Portland Review, Portland’s longest-running literary journal, has officially partnered with the Portland State English Department, which now offers classes where students can earn credit while helping to create the journal.
PR showcases prose, poetry and art from up-and-coming, local and well-known authors and artists including Ursula K. Le Guin and Lidia Yuknavitch. It is also fully run by PSU students and has been since its first publication in 1956.
According to co-editor Benjamin Kessler, PR wanted to be better connected with the department that most closely aligns with the material the journal creates. “I think the English department also wanted to take some ownership of the journal that was mainly being worked on by students in its own [Masters of Fine Arts in creative writing] program,” Kessler said. “[The MFA is] still trying to carve out a really firm identity for itself.”
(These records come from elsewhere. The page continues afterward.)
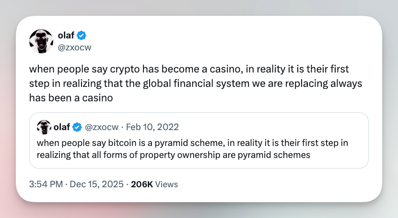
Task: Open olaf display name on main tweet
Action: (x=67, y=35)
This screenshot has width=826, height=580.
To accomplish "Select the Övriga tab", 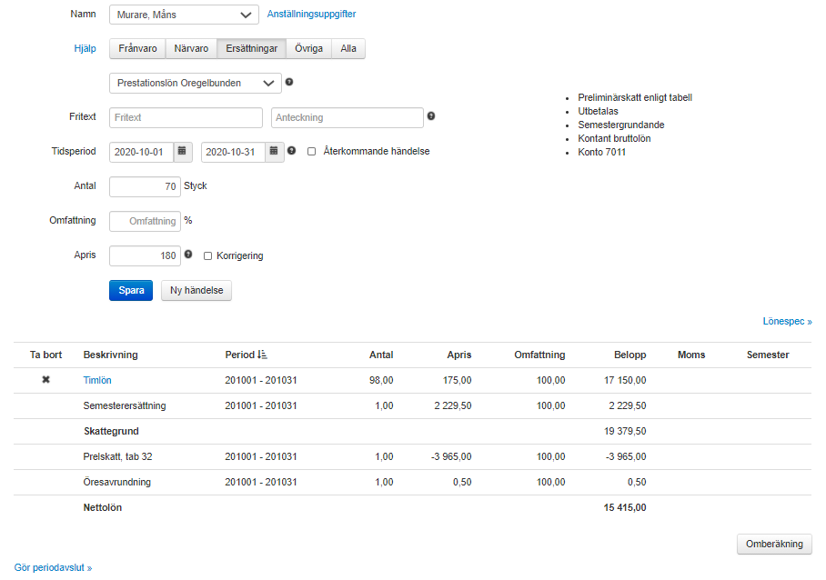I will click(x=308, y=49).
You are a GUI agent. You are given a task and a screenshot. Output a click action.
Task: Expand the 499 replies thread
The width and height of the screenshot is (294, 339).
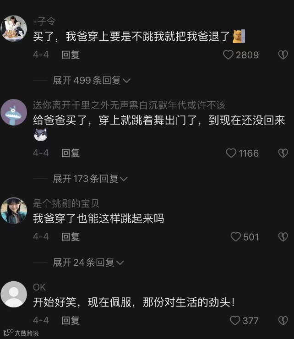coord(92,81)
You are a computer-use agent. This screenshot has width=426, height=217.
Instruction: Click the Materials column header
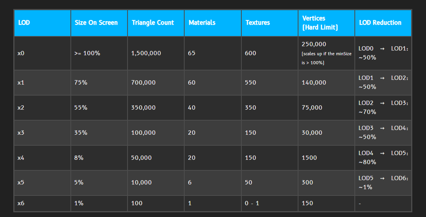point(202,23)
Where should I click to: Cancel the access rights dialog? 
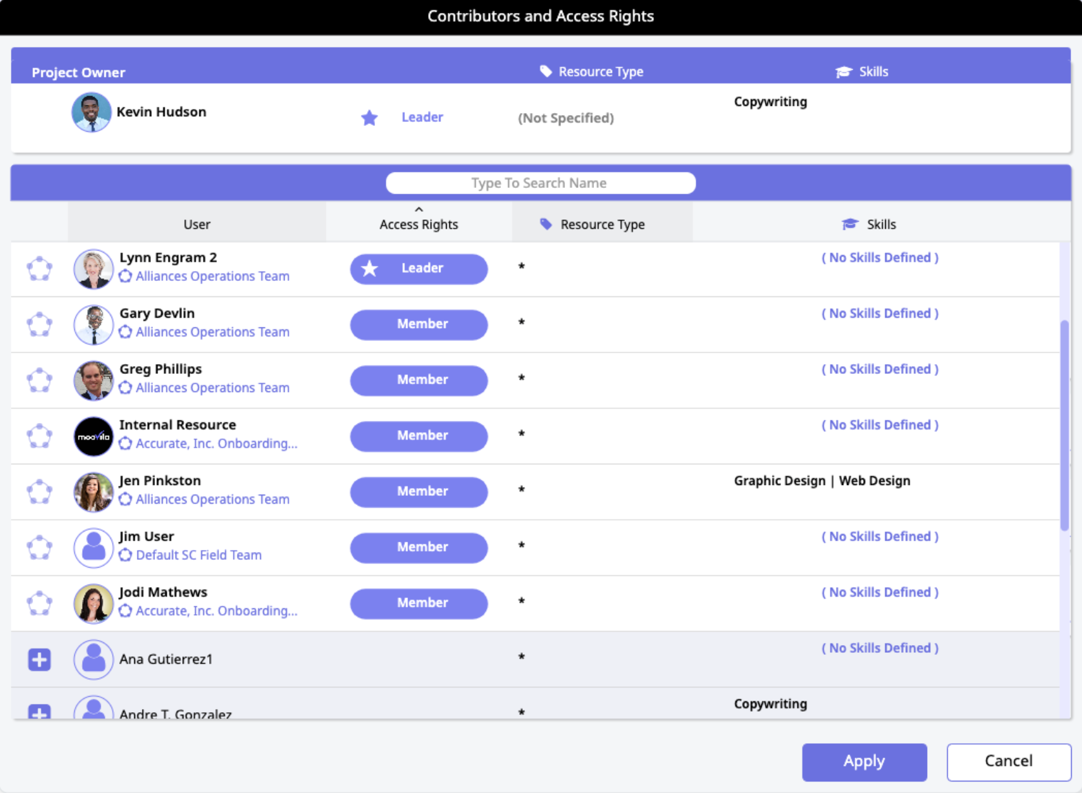click(1008, 761)
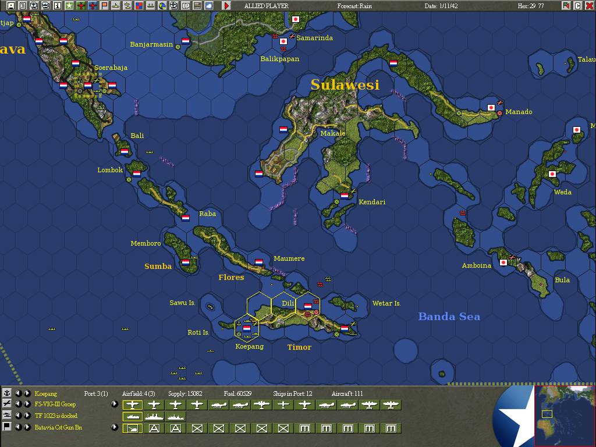Click the right arrow beside the Koepang row
Viewport: 596px width, 447px height.
click(x=27, y=393)
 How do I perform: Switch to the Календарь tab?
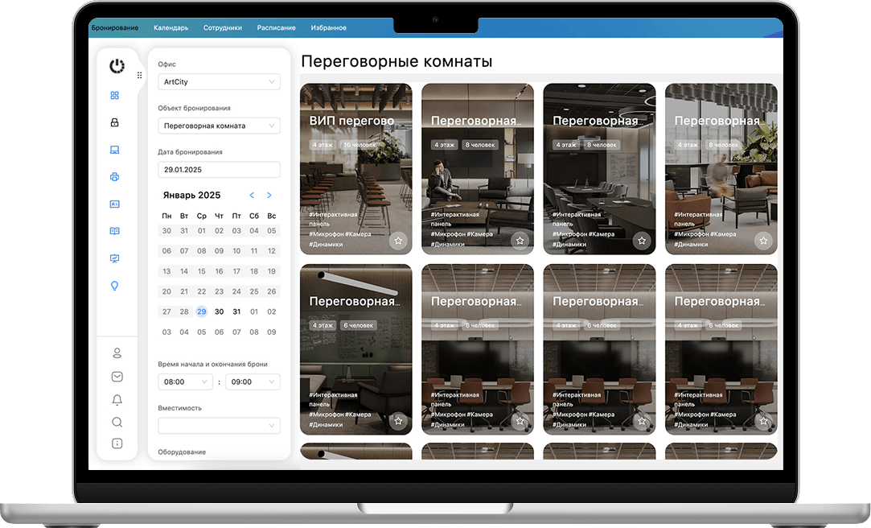171,28

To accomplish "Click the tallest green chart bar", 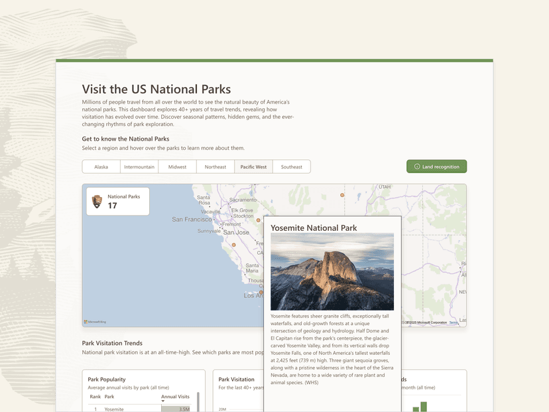I will click(424, 406).
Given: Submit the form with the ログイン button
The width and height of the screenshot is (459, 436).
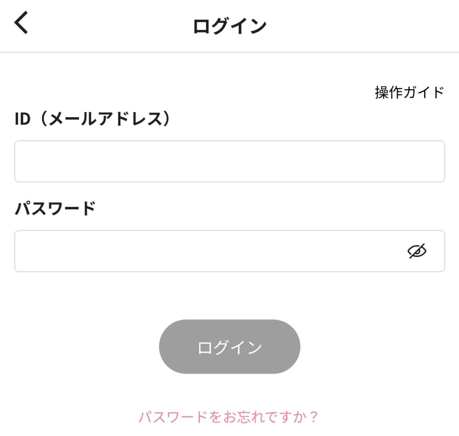Looking at the screenshot, I should click(230, 347).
PR officially merged with the English department in fall 2016, but this is the first year it is offering official classes for graduate and undergraduate students who want to learn about literary publishing. Students with no prior experience in publishing can sign up for WR 410 Literary Magazines or WR 510 PR and help put the publication together.
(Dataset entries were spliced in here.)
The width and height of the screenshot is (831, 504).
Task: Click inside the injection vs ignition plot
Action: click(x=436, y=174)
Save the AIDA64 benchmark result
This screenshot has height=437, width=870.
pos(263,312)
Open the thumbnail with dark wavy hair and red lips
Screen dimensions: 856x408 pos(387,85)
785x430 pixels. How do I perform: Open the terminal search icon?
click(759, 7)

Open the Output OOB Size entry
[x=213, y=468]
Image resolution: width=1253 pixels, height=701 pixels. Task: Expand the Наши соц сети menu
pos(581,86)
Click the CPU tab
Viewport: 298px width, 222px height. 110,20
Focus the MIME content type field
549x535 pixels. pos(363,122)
“This isn’t something where you have to come in knowing ‘this is how a literary journal works’ or this is what the writing that goes into a literary journal looks like’,” Kessler said.
“It provides a platform to learn how these things work,” added co-editor Rayna Jensen. “Knowing how something like this works is a great primer for an internship or a job.”
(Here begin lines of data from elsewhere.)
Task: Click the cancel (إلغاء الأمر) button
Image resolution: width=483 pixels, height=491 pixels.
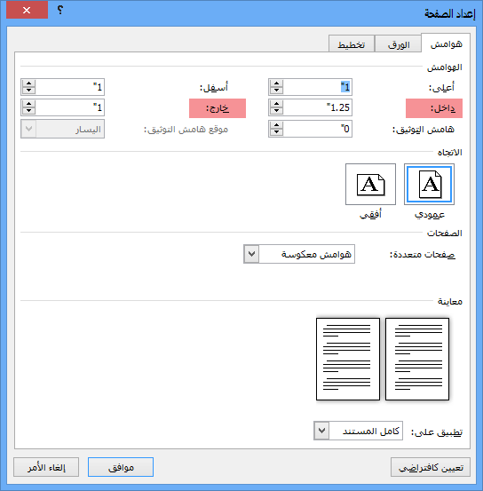Action: [46, 467]
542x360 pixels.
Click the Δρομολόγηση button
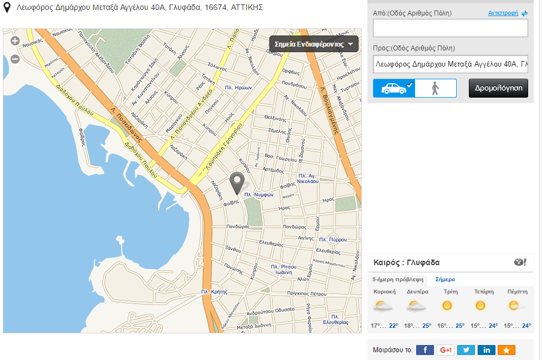pos(498,88)
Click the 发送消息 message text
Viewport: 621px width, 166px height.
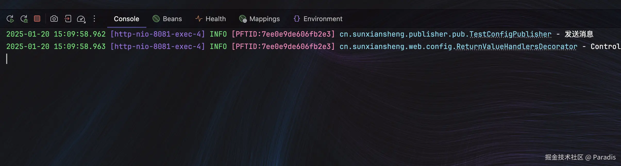click(x=579, y=34)
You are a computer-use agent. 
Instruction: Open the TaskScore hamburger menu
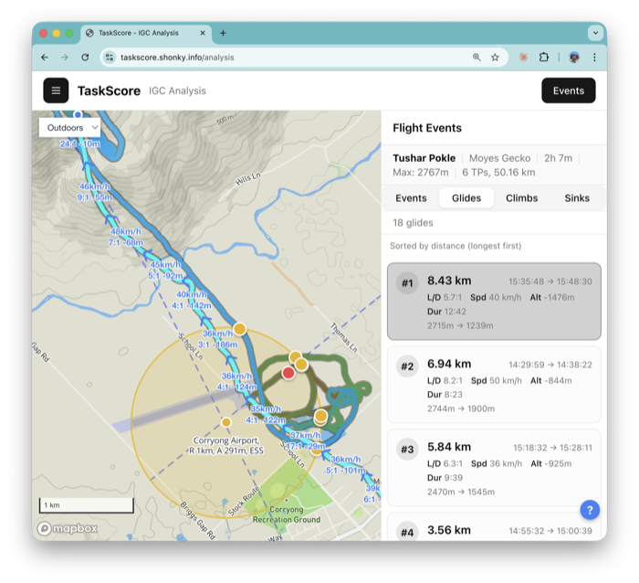[56, 90]
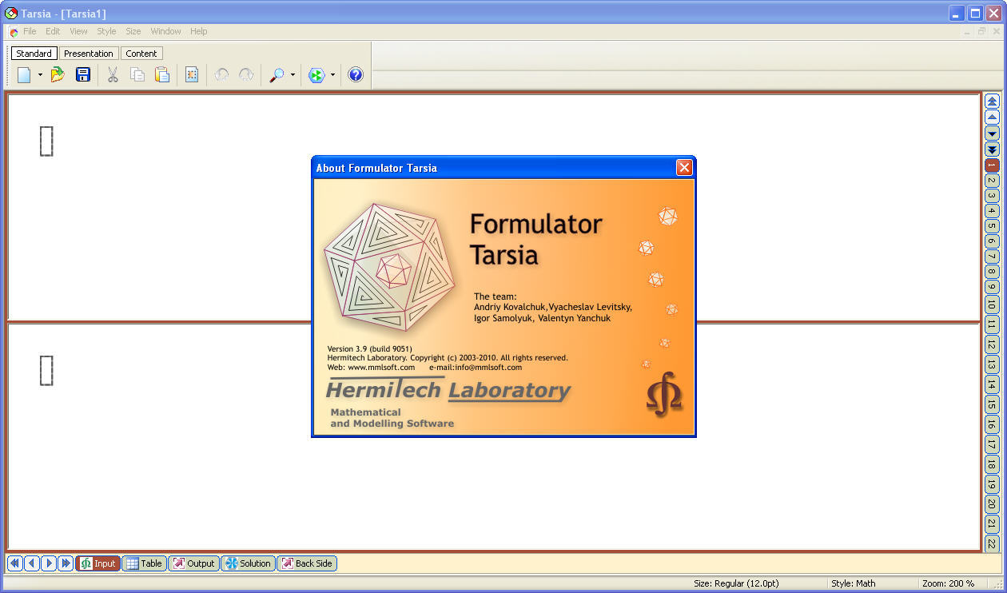The width and height of the screenshot is (1007, 593).
Task: Click the New document icon
Action: click(24, 75)
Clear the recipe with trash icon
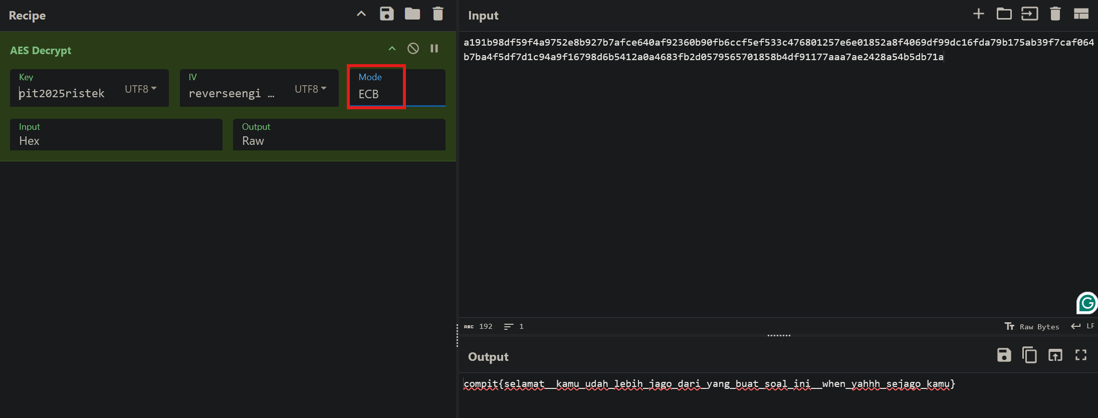 [437, 14]
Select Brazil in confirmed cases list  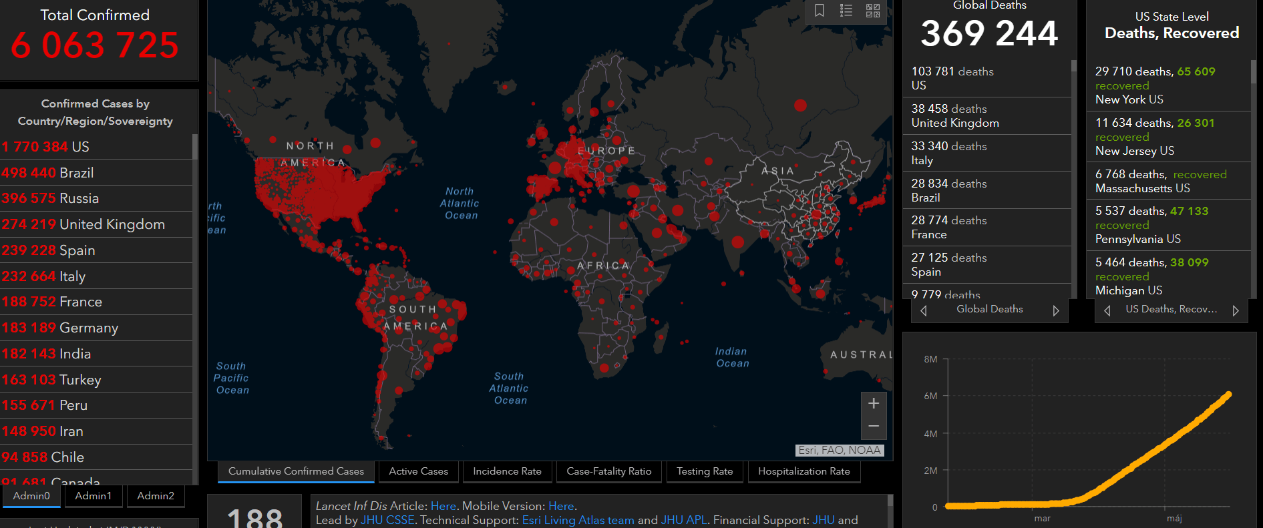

The classes allow for experienced faculty members to pass down valuable skill sets to students who can make the work that goes into the journal even better, the co-editors added. But while the classes are taught by faculty, Kessler emphasized when it comes to actual journal production, students are responsible for “literally everything…from copy editing, to acquisitions, to fundraising, to printing.”
Additionally, according to Jensen, partnering with the English department gives PR more opportunities to connect with authors and receive submissions on an international level, as well as to feature a wider variety of local contributors.
“I think we have a pretty incredible faculty here that’s really well-connected,” Jensen said. “This year and last year, we were able to feature some really cool work because we had that direct connection with the English department, and they have this direct connection to the larger literary world.”
The transition also allowed PR to move beyond the scope of what it was allowed by the Student Fee Committee when it was considered a Student Media organization. According to to PR’s previous Editor-in-Chief Alex Dannemiller in the original proposal to join the English department, editors felt being a student organization forced the publication to “bend its goals to adhere to the requirements of a student organization.”
“While PR should interact with the students at PSU,” Dannemiller added, “its goals and purpose reach outside of serving the student community.”
Kessler said the partnership will ultimately elevate the English department in the public eye.
“Not only does [the partnership between PR and the English department] raise the status of the English department as a department that makes an annual literary journal,” Kessler said, “but also an English department that houses the most historic literary journal in the city.”
PR hosts readings and fundraising events to be an active part of the literary community, according to Kessler and Jensen, and works to provide a platform for emerging authors and artists. Its next reading, celebrating the launch of PR’s latest edition, will be held 7 p.m.–9 p.m. April 12 at Literary Arts in downtown Portland.